Janny Wurts, |
To Ride Hell's Chasm
(Voyager, 2002; Meisha Merlin, 2004)
Right from the outset, Janny Wurts intrigues her readers with the multi-lingual, psychically aware hero of this story: the scarred, foreign warrior Mykkael, who is Captain of the Garrison of the Royal Court of Sessalie. He is held in certain contempt by court society due to his dark foreign colour and his history of involvement in the wars of Rathtet. These wars opened the earth as a conduit for demonic powers, so evil was the magic that infused the battles, and Mykkael was entrusted with the safety of the daughter of the royal prince, hiding her deep within another realm, far from the murderous influence of the sorcerers who seek to extinguish the bloodline with her death.
Having successfully hidden a royal lady, he is now pledged by the King of Sessalie to find his daughter, Princess Anja.
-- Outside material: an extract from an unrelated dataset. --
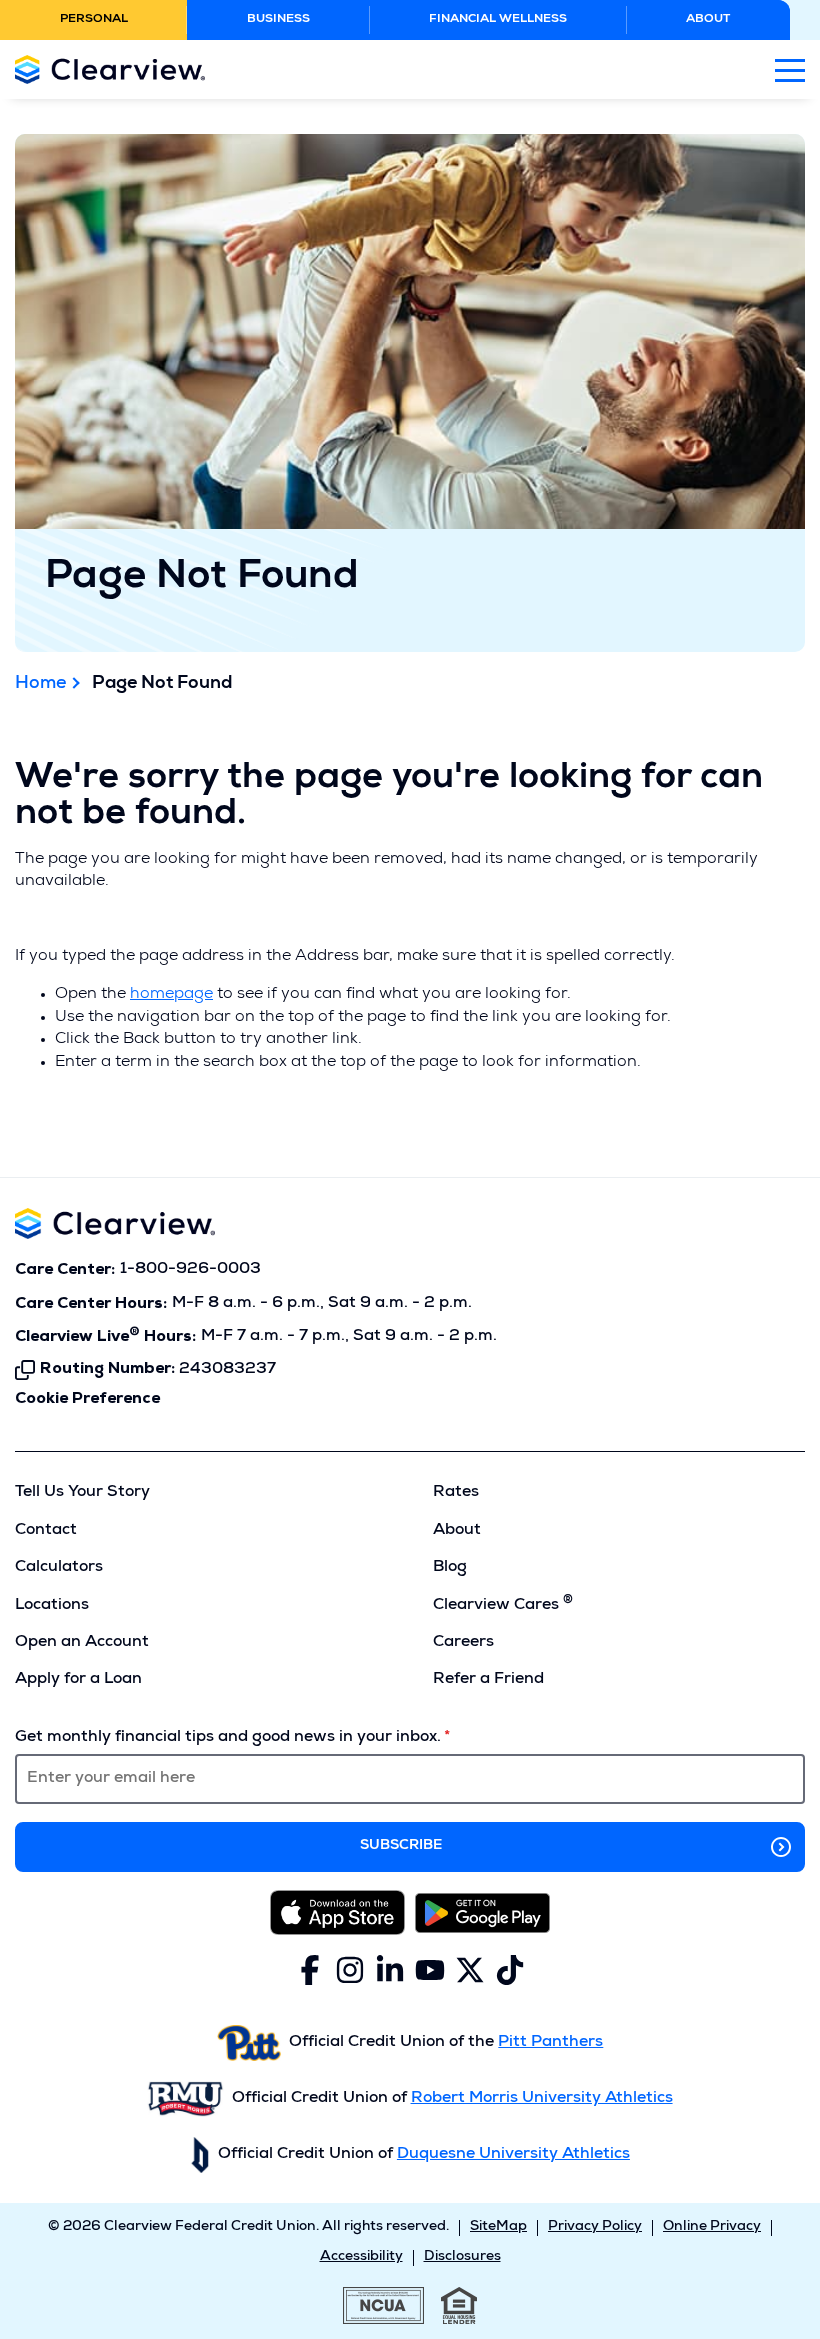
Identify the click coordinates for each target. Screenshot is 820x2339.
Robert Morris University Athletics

Her disappearance on the day of her betrothal banquet to the handsome Prince of Devall has left her father and fiance distraught and the people bewildered, for this was not merely political expediency, but a marriage of true love.
Sessalie is a kingdom ignorant of sorcery, unacquainted with magic or demonic powers, yet Mykkael is convinced that Anja was not kidnapped, believing instead that she voluntarily fled the court in an attempt to escape some deadly evil. His views are not shared by the other warrior charged with finding the princess, Commander Taskin, who is known as a fair-minded man, but is already out of his depth should Mykkael's theory prove sound.
Janny Wurts weaves a fast-paced and enthralling tale, laden with emotion -- horror, fear, sadness, determination, love and bravery. Your heart will race, you will hold your breath in suspense and you may even be moved to tears -- have tissues handy! She creates such complex and solidly believable characters, such fantastic trials and situations, such visually clear places that she absorbs you into the story, a participant, not a mere bystander, and her book becomes an epic movie of the mind.
I loved her novel, Sorcerer's Legacy and her skilled contributions to the Empire trilogy of Raymond Fiest's Midkemia series, but she lost my interest during the first of her Wars of Light & Shadow books. To Ride Hell's Chasm held me spellbound and had me looking at its end for more.